Dataset excerpt
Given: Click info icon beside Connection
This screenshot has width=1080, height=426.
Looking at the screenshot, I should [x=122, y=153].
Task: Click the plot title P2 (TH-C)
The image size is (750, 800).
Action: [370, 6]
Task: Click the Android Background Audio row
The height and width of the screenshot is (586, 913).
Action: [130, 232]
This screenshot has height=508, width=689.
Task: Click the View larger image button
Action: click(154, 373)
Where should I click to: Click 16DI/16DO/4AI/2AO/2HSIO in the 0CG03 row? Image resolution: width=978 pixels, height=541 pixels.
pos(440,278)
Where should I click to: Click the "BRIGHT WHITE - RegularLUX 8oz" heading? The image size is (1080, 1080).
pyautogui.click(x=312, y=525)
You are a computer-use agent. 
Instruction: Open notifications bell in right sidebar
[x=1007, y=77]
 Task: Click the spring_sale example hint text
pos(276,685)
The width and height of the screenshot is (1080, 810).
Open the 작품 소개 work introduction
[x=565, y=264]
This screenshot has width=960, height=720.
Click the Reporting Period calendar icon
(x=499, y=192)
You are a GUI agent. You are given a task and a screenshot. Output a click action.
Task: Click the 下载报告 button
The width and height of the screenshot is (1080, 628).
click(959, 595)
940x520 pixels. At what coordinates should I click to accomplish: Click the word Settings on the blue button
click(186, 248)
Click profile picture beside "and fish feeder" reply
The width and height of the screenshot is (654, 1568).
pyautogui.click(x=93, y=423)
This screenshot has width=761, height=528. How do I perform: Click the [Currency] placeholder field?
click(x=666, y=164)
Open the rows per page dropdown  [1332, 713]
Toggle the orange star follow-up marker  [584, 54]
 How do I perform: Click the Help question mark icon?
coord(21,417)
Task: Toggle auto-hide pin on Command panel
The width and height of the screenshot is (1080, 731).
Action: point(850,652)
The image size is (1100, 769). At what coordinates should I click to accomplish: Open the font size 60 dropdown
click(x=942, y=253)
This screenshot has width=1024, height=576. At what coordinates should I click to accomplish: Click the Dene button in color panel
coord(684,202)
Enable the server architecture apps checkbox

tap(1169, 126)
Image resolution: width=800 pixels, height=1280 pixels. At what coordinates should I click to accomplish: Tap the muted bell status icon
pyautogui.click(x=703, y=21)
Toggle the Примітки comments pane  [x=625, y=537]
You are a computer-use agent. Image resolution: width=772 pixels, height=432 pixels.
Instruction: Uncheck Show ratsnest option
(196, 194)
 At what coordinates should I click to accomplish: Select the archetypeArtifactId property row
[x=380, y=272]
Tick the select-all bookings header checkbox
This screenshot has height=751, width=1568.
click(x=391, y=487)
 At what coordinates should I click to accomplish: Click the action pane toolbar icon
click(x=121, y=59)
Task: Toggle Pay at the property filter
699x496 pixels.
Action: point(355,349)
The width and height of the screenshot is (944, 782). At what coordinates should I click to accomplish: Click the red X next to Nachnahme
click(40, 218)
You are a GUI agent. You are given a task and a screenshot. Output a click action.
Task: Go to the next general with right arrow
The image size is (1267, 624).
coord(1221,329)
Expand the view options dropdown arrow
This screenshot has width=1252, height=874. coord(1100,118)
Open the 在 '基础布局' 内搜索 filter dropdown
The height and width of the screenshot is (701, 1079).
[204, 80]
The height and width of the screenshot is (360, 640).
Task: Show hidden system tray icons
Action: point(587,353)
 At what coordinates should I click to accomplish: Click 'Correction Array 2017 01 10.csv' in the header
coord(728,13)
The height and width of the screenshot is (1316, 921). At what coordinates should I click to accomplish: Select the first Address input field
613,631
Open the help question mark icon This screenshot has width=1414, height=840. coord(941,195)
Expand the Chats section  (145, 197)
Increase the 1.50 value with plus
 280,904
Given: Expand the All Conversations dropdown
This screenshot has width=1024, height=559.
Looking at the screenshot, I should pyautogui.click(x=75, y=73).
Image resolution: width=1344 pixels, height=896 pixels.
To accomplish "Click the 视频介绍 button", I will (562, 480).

> PROBLEM REQUIREMENTS: Please print, with no changes, the lines of the material starting with the line that contains "The width and height of the screenshot is (1080, 810)." and going on through the line that contains "tap(1169, 126)".

> ANSWER TO THIS PROBLEM:
The width and height of the screenshot is (1080, 810).
Open the 작품 소개 work introduction
[x=565, y=264]
This screenshot has width=960, height=720.
Click the Reporting Period calendar icon
(x=499, y=192)
You are a GUI agent. You are given a task and a screenshot. Output a click action.
Task: Click the 下载报告 button
The width and height of the screenshot is (1080, 628).
click(959, 595)
940x520 pixels. At what coordinates should I click to accomplish: Click the word Settings on the blue button
click(186, 248)
Click profile picture beside "and fish feeder" reply
The width and height of the screenshot is (654, 1568).
pyautogui.click(x=93, y=423)
This screenshot has width=761, height=528. How do I perform: Click the [Currency] placeholder field?
click(x=666, y=164)
Open the rows per page dropdown  [1332, 713]
Toggle the orange star follow-up marker  [584, 54]
 How do I perform: Click the Help question mark icon?
coord(21,417)
Task: Toggle auto-hide pin on Command panel
The width and height of the screenshot is (1080, 731).
Action: point(850,652)
The image size is (1100, 769). At what coordinates should I click to accomplish: Open the font size 60 dropdown
click(x=942, y=253)
This screenshot has width=1024, height=576. At what coordinates should I click to accomplish: Click the Dene button in color panel
coord(684,202)
Enable the server architecture apps checkbox

tap(1169, 126)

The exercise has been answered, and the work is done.